Workflow Wednesdays – Coverage analysis 2. and other alignment statistics

As I promised last week, I’ll show you some command line based alignment analysis tools this week. As there are basically an endless number of methods for generating alignment statistics, feel free to share additional tips and tricks in the comment section!

Picard

Picard offers a set of different alignment statistics tools and a “master” tool for running some of these with a single command. The tools are the following:

    • CollectInsertSizeMetrics
      • Collects information about the insert size of read pairs in the alignment.
      • It can generate a table and/or histogram.
    • CollectGcBiasMetrics
      • Generates GC-content statistics for the aligned reads throughout the genome using “windows”.
      • It can create a table and/or chart.
    • CollectAlignmentSummaryMetrics
      • Generates basic statistics from the alignment.
      • Can be run for all reads, a specific readgroup, sample or library.
    • QualityScoreDistribution
      • Creates a quality score distribution chart for different subsets of reads.
    • MeanQualityByCycle
      • Generates statistics per sequencing cycle.
    • CollectMultipleMetrics
      • This is the master tool.
      • Can run CollectAlignmentSummaryMetrics, CollectInsertSizeMetrics, QualityScoreDistribution and MeanQualityByCycle in a single step.
Workflow Wednesdays – Coverage analysis 2. and other alignment statistics

Quality score distribution figure generated by Picard.

Samtools

Samtools has a few tools that can be used for generating different statistics, eventhough some of these have been developed for totally different purposes.

Collected data entries:
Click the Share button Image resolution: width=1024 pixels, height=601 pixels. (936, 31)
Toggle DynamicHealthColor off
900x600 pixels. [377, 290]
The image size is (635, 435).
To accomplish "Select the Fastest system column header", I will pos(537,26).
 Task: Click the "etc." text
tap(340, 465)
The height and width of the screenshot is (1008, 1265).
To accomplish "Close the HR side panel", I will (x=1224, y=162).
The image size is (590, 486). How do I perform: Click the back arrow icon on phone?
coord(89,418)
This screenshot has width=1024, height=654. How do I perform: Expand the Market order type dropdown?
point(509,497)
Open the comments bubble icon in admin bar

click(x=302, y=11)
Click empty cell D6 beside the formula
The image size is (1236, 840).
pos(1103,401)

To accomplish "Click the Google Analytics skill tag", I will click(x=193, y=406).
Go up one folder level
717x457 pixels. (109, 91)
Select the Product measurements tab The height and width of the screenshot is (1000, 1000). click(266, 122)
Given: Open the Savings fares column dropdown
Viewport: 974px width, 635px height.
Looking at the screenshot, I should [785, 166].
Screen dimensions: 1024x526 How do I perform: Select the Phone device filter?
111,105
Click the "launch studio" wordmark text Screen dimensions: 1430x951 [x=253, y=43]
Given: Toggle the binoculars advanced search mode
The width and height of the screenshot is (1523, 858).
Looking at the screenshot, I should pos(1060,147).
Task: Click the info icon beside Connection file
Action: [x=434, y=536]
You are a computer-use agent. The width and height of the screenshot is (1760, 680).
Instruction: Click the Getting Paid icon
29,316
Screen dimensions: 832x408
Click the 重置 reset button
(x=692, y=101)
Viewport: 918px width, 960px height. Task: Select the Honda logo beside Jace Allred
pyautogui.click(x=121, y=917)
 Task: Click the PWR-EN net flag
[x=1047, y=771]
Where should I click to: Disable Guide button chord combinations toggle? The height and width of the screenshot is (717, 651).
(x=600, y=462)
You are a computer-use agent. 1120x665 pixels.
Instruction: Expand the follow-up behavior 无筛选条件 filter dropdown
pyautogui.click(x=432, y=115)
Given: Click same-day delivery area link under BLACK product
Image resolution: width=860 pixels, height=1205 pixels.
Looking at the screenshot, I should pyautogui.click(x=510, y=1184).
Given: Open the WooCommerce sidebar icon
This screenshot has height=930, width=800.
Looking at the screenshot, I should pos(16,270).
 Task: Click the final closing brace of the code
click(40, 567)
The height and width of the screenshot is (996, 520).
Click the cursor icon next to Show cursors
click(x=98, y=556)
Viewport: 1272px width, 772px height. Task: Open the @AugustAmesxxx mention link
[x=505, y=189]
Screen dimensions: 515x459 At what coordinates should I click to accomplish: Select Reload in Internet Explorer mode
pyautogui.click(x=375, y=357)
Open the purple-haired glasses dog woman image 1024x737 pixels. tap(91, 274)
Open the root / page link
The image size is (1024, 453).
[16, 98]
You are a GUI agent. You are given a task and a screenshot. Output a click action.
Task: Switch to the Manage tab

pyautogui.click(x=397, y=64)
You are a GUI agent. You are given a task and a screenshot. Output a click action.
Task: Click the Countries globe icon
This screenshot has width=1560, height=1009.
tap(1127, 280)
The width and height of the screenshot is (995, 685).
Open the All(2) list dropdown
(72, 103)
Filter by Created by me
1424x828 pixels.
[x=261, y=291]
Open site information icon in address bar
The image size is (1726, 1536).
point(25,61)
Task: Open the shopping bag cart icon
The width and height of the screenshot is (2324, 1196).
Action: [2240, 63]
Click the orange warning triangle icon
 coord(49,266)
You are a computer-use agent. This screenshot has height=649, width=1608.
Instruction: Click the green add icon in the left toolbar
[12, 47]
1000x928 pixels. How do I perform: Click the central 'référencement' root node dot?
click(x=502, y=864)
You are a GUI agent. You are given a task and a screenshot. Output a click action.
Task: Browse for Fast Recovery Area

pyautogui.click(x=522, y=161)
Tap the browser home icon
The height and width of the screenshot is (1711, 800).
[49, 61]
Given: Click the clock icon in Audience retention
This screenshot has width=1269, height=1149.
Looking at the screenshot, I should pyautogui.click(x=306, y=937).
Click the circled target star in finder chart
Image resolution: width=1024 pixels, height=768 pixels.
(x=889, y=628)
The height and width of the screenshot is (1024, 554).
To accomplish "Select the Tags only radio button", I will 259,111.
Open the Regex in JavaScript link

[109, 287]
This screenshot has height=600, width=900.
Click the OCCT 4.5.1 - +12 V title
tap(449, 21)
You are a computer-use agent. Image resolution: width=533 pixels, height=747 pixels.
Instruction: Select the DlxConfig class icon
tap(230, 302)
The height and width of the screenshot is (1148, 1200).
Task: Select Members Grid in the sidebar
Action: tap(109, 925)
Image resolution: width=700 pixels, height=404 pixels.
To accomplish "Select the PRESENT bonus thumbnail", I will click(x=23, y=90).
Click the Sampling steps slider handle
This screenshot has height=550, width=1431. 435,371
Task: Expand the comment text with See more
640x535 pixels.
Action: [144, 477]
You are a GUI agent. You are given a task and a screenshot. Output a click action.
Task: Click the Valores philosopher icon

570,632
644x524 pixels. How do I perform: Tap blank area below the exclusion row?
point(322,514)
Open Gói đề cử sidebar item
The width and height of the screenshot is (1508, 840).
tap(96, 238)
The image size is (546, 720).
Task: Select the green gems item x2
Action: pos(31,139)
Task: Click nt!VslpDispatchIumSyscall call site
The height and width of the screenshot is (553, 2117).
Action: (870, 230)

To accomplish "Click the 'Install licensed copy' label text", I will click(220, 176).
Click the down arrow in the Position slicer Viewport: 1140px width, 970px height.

**Work request 1**
According to the alignment statistics post, why is CollectMultipleMetrics described as the "master" tool among the Picard tools?
**Work request 2**
Decide whether each statement agrees with the alignment statistics post, answering yes or no and quoting the deciding words: (a) CollectGcBiasMetrics computes its GC-content statistics using windows across the genome. (b) CollectMultipleMetrics can run CollectGcBiasMetrics. (c) CollectAlignmentSummaryMetrics can be run for a specific library.
**Work request 3**
Pick up the alignment statistics post where it stops and continue writing it.

**Reply 1**
CollectMultipleMetrics is the master tool because it can run CollectAlignmentSummaryMetrics, CollectInsertSizeMetrics, QualityScoreDistribution and MeanQualityByCycle in a single step. This lets one command run several of Picard's alignment statistics tools.

**Reply 2**
(a) Yes: "Generates GC-content statistics for the aligned reads throughout the genome using “windows”."
(b) No: "Can run CollectAlignmentSummaryMetrics, CollectInsertSizeMetrics, QualityScoreDistribution and MeanQualityByCycle in a single step."
(c) Yes: "Can be run for all reads, a specific readgroup, sample or library."

**Reply 3**
view

Samtools view combined with some Linux commands is one of the best tools for creating alignment statistics.

A few tasks that can be easily done with samtools view:

  • Output/count reads from a specific region.
  • Output/count reads with a mapping quality above a user defined threshold.
  • Output/count reads from a specific library or libraries.
  • Output/count/skip reads with a specific bitwise flags.

mpileup

Samtools mpileup can do the following tasks:

  • Create pileup for an alignment or a specific region of an alignment using all aligned reads or a filtered subset of the reads. (Note, that only coordinates with non-zero coverage are reported).
  • Calculate per-sample read depth.
  • Calculate p-value for strand bias.

idxstats

Unlike the aforementioned tools, idxstats was actually designed for generating statistics based on a bam index. It outputs contig length and number of mapped and unmapped reads.

Bedtools

Although it’s not obvious from the name of the toolset, Bedtools offers a handful of tools that can be used with alignment files. Here’s a list of functions you might want to check out:

  • coverage
    • Can calculates the average coverage depth and the coverage % for overlapping features of a bed file and a BAM file.
    • Can report per-base coverage depth and unlike mpileup, it reports positions with zero coverage as well.
    • Can generate a histogram.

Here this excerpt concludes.